Additional examples of wireless compromise
- Case study: television interference involving TETRA radio communication systems: In 2003 the UK Radio Agency (now OFCOM) published a document  in response to complaints about the use of new TETRA technology by the emergency services. This document clarifies that wideband TV amplifiers used on residential TV antennas are the most likely source of interference due to their own non-linear responses to the TETRA signals.
- Case study: IMSI collection of 3G using 2G: Low-cost software defined radio  equipment can be used together with openly sourced code that can mimic a GSM base station. The ‘man-in-the-middle’ base station operates at a reasonably low power to avoid detection by the authorities and only for the time needed to carry out its operation. A 3G mobile device comes into range of the rouge base station.
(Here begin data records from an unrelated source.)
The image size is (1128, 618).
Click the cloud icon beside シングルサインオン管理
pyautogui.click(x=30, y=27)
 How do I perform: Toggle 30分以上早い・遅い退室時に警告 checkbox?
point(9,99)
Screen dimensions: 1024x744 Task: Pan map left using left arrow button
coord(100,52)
The rouge intercepts and notices the 3G operation of the mobile device. A jamming signal is transmitted which will naturally force the mobile device to fall back to 2G/GSM mode, registering itself with the rouge base-station and coming under its control. Further activity can be carried out to ascertain details of the phone, route calls, disable encryption or simply identify the presence of the user by identifying the IMSI which represents the SIM card and, hence, end user .
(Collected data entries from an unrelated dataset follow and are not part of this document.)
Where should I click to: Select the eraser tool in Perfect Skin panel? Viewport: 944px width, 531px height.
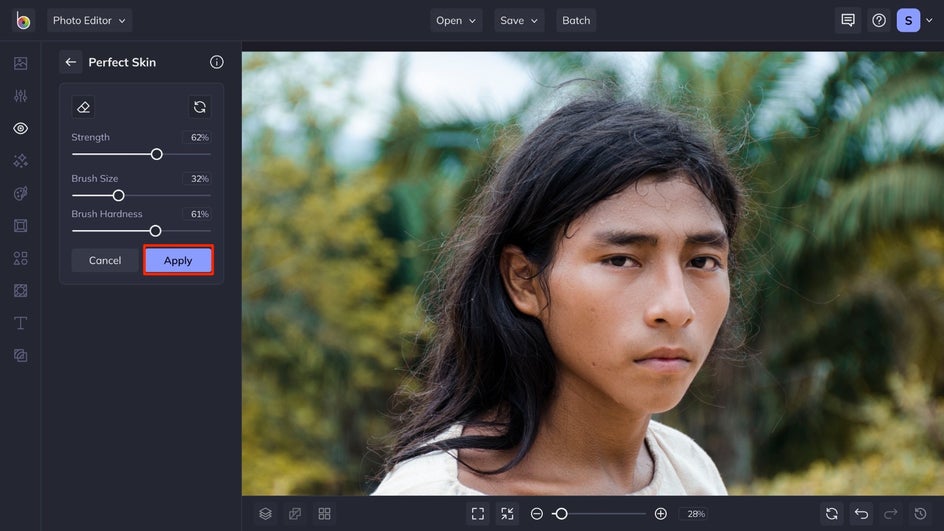click(84, 107)
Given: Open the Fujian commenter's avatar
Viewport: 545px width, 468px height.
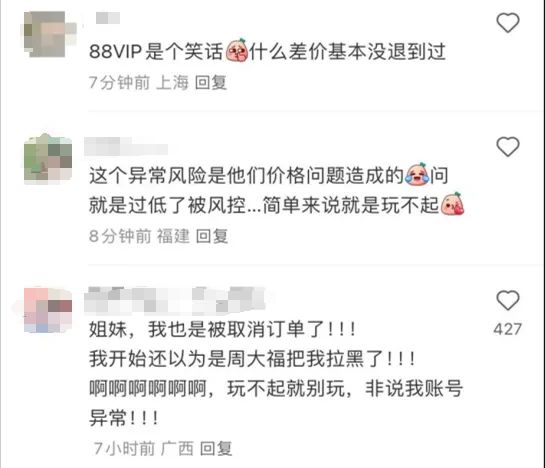Looking at the screenshot, I should 48,159.
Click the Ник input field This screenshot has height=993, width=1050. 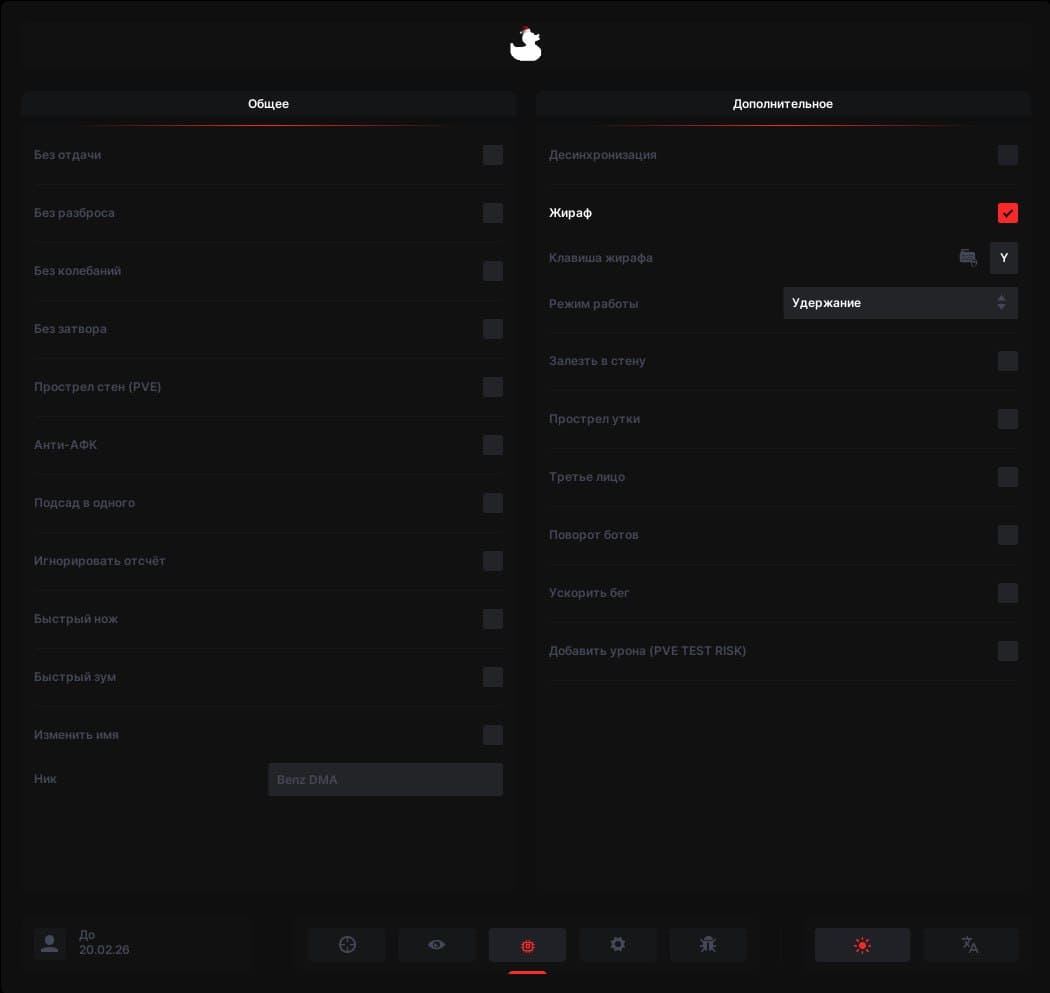(385, 780)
- Case study: WiFi hacking: It is easy to obtain simple WiFi equipment with the capability to act as a man-in-the-middle access point to intercept, fool and even run routines to remove or crack encryption routines. A laptop offers a mere starting point. A seven year old recently demonstrated the ease of cracking a public Wi-Fi system in 11 min . At the time of writing, searching for keyword ‘WiFi’ in the CVE database  yields 68 entries, the majority of which reside in the software within certain wireless devices.
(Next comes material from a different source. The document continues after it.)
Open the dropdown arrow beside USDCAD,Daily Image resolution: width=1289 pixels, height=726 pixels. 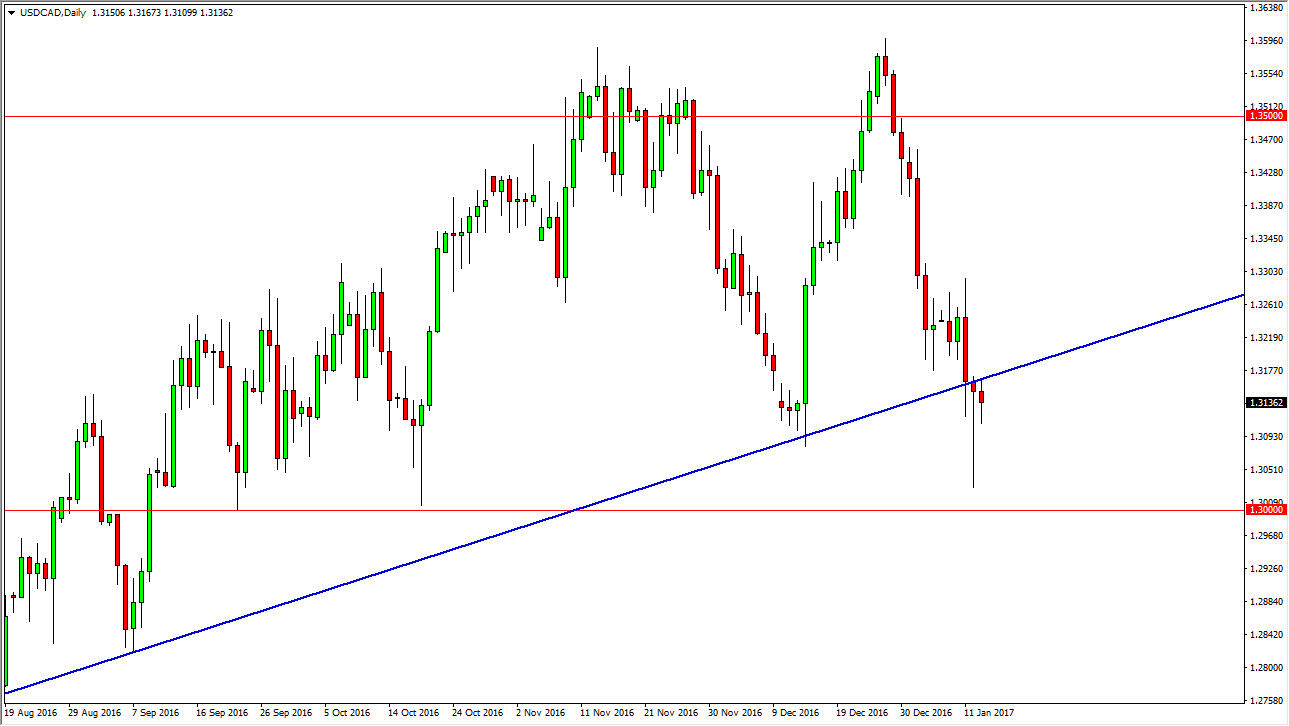coord(11,12)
- Case study: Bluetooth hacking: With Bluetooth widely used for making phone calls, syncing contacts, ‘Bluebugging’ is the well-known method used to exploit vulnerabilities and take control of mobile devices. Power limitations typically reduce the range of Bluetooth devices to 10–15 m. Directional antennas, similarly low cost, significantly increase that range. Searching keyword ‘Bluetooth’ in the CVE database  yields 109 CVE entries.
- Case study: NFC reading – Oyster card: NFC allows for close proximity exchange of information with a passive device which is powered by the RF field generated by the reader device.
- In 2008, a judge rules  that a hack found by Radbound University to reverse the algorithms in the Oyster Card (used on London Underground) should be made public. Free travel is therefore made available to all whom have the motivation to implement the hack until Oyster readers are updated.
- Case study: NFC reading – ePassports: UK passports issued since 2006 include a NFC device now widely used for passage through automated border control barriers. In 2013, the UK Home Office released an Android app  which can be used to decode your own, or anyone else's passport details using an Android device, most of which have built-in NFC transceivers.
- Case study: Hackers on Hackers – Wifi hacking WiFi: There is a continuous challenge, to challenge and test each other. In famous conference Defcon22 in 2014, a well-known WiFi device, cheaply available and made easy to intercept WiFi transmissions was, itself, attacked . Many hackers where known to have utilised this device in preparation to demonstrate their own interception and hacking prowess during the conference. To their dismay, all users find that their device itself had been hacked and rendered useless after connecting to the conference wifi network.